We were all exhausted by the time we got home. This morning came way too soon. Brayden was not feeling well at all. He pushed on, insisted on breakfast but I knew we were in trouble when he couldn't eat it. He wanted to do the webcam for school but within minutes, he was sick. It's been a very hard day. By late morning after the 3rd anti-nausea medicine, he finally started getting some relief. I was thankful he was sleeping but petrified how we were going to get all his meds down to stay. I was so happy when he got some sleep and finally seemed interested in some carnation instant breakfast. I was worried when he said his mouth was burning. We were sad to learn he can develop mouth sores from this round of chemo as well. So more mouth watching and maintenance for him. I was so happy when Nini Annette showed up and came to our rescue. I don't know what either of us would have done without her today while I tried to keep pressing on and getting work done after he started feeling better. We've had some hot green tea, ramen noodles, and later some easy mac. So hopefully tomorrrow will be a better day.

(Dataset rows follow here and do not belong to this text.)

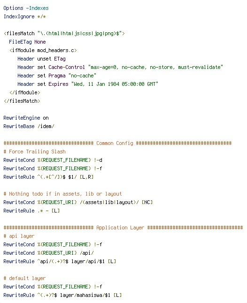Click the RewriteRule targeting layer/api/$1
Screen dimensions: 247x303
(60, 261)
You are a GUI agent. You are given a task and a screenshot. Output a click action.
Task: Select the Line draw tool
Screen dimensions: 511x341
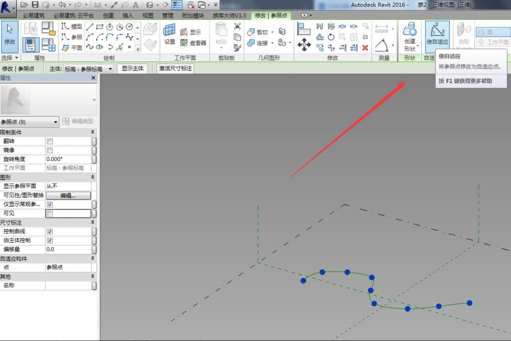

We found out yesterday that Brayden's Oncologist has put him on Strict Isolation for this month. His counts will appear safe, however, this chemo regimen of meds is intented to kill his t-cells to ensure all the Leukemia remains gone. The bad thing is it again kills the good cells, therefore his ability to fight off infection is greatly diminished. The good news is unlike being Neutropenic, he shouldn't develop a fever as a symptom, unless he truly has caught something. So we're praying he remains healthy. Our plans for Halloween have been de-railed. We're not sure now about our annual tradition of the Pumpkin Patch. We're still trying to figure it all out. We're thankful all this means to keep him safe and healthy.

Thursday Brayden will have chemo locally: 2 shots in his legs that we call asparagus. Next Monday we return back to Little Rock for another round of chemo. And the best news of all? We found out he has to start back on steroids. The emotional impact of steroids is the worst thing for me as a mom to see in my sweet boy. It's truly a roller coaster of emotions that we already have seen a glimpse of this evening.

I think we're all truly on empty today. Yesterday was a long trip. We were glad to be back home in our own beds. Today was so hard to see him like this and I can't imagine how hard it was for him. I'm so hoping it's short-term. He has 2 more rounds of this regimen then the ugly round of the med that made him the sickest last time. We can see a glimmer of light and we're trying to stay focused on that for now. Thank you so much for all your prayers...